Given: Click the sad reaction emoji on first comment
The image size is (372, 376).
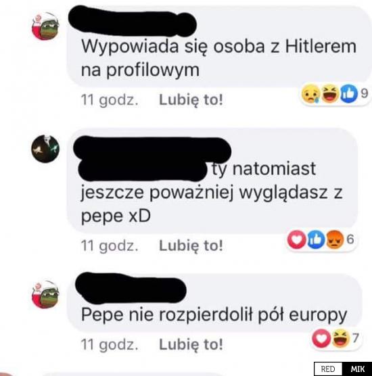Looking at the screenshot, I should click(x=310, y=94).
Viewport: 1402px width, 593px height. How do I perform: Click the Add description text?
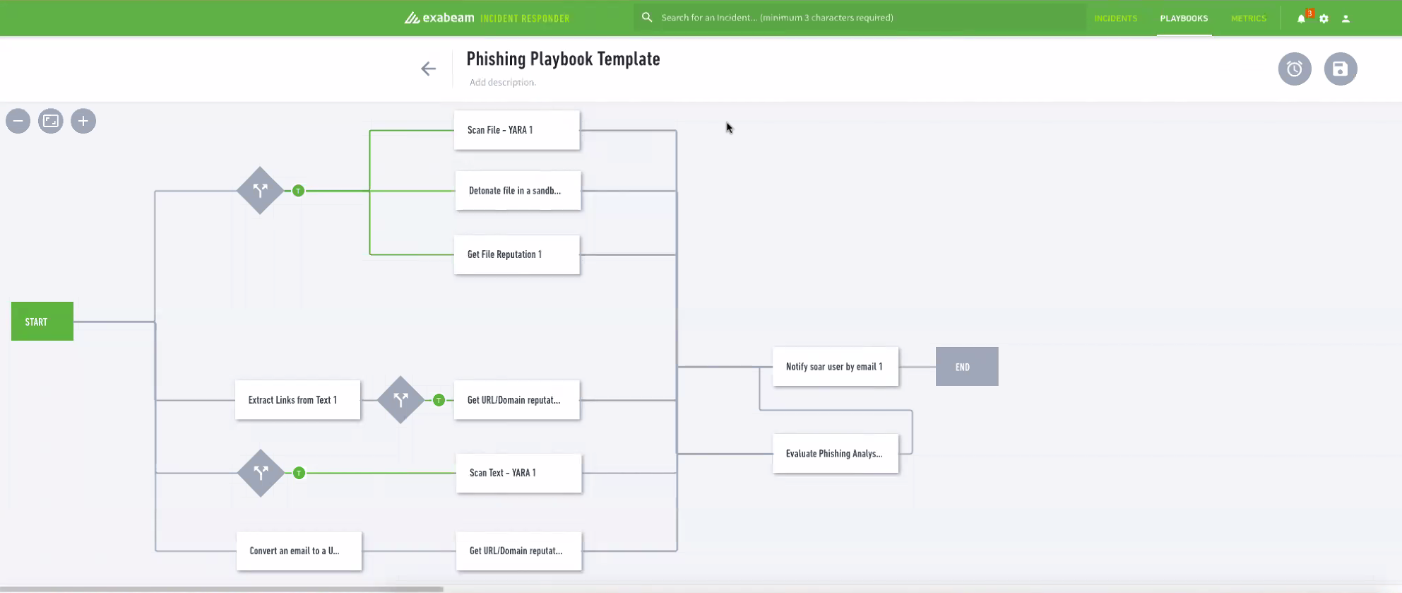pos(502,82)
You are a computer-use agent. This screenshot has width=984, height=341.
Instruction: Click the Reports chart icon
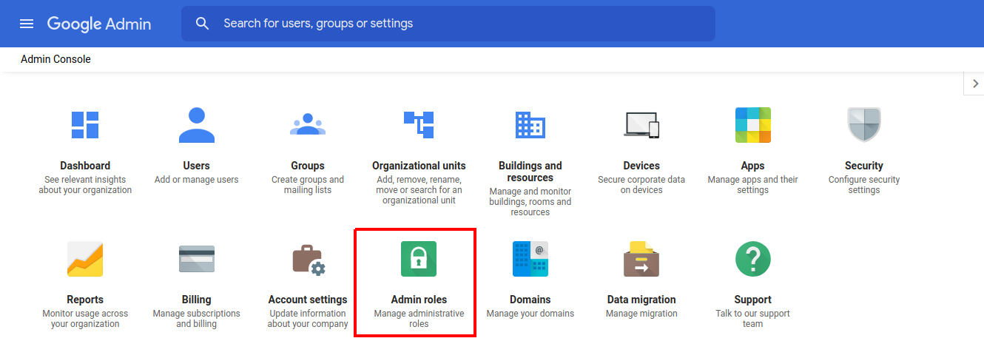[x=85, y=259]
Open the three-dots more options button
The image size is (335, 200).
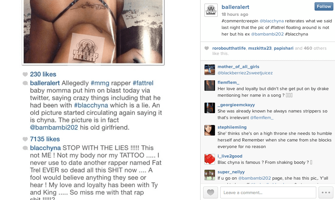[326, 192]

• • • • •

» WORK REQUIRED:
Lay out every line of the listing above as a JSON list of strings, one string per line, with blank lines omitted and the pictures left out.

» ANSWER TO THIS PROBLEM:
[
  "Given: Click the sad reaction emoji on first comment",
  "The image size is (372, 376).",
  "Looking at the screenshot, I should click(x=310, y=94).",
  "Viewport: 1402px width, 593px height. How do I perform: Click the Add description text?",
  "pos(502,82)",
  "You are a computer-use agent. This screenshot has width=984, height=341.",
  "Instruction: Click the Reports chart icon",
  "[x=85, y=259]",
  "Open the three-dots more options button",
  "The image size is (335, 200).",
  "[326, 192]"
]